[Extracted records]
::::::::

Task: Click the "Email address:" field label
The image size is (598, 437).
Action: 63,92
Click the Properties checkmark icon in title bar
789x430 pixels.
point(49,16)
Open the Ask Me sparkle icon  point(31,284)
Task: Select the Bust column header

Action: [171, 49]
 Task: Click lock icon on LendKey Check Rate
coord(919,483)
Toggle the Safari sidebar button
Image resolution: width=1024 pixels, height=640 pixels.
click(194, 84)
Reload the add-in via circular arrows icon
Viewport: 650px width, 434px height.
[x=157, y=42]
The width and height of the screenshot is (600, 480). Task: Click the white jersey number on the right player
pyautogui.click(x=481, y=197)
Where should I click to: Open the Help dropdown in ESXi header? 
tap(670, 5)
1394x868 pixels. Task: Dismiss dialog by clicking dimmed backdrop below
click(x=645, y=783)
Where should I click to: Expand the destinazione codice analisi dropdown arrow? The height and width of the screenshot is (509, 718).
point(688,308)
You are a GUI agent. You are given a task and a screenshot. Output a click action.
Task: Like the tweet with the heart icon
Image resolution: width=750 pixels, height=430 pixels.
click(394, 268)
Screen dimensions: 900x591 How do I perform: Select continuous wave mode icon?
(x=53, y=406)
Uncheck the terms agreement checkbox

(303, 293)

::::::::

_Task goal_
Retype these lines exactly as they appear.

_Solution_
Task: Click the "Email address:" field label
The image size is (598, 437).
Action: 63,92
Click the Properties checkmark icon in title bar
789x430 pixels.
point(49,16)
Open the Ask Me sparkle icon  point(31,284)
Task: Select the Bust column header

Action: [171, 49]
 Task: Click lock icon on LendKey Check Rate
coord(919,483)
Toggle the Safari sidebar button
Image resolution: width=1024 pixels, height=640 pixels.
click(194, 84)
Reload the add-in via circular arrows icon
Viewport: 650px width, 434px height.
[x=157, y=42]
The width and height of the screenshot is (600, 480). Task: Click the white jersey number on the right player
pyautogui.click(x=481, y=197)
Where should I click to: Open the Help dropdown in ESXi header? 
tap(670, 5)
1394x868 pixels. Task: Dismiss dialog by clicking dimmed backdrop below
click(x=645, y=783)
Where should I click to: Expand the destinazione codice analisi dropdown arrow? The height and width of the screenshot is (509, 718).
point(688,308)
You are a GUI agent. You are given a task and a screenshot. Output a click action.
Task: Like the tweet with the heart icon
Image resolution: width=750 pixels, height=430 pixels.
click(394, 268)
Screen dimensions: 900x591 How do I perform: Select continuous wave mode icon?
(x=53, y=406)
Uncheck the terms agreement checkbox

(303, 293)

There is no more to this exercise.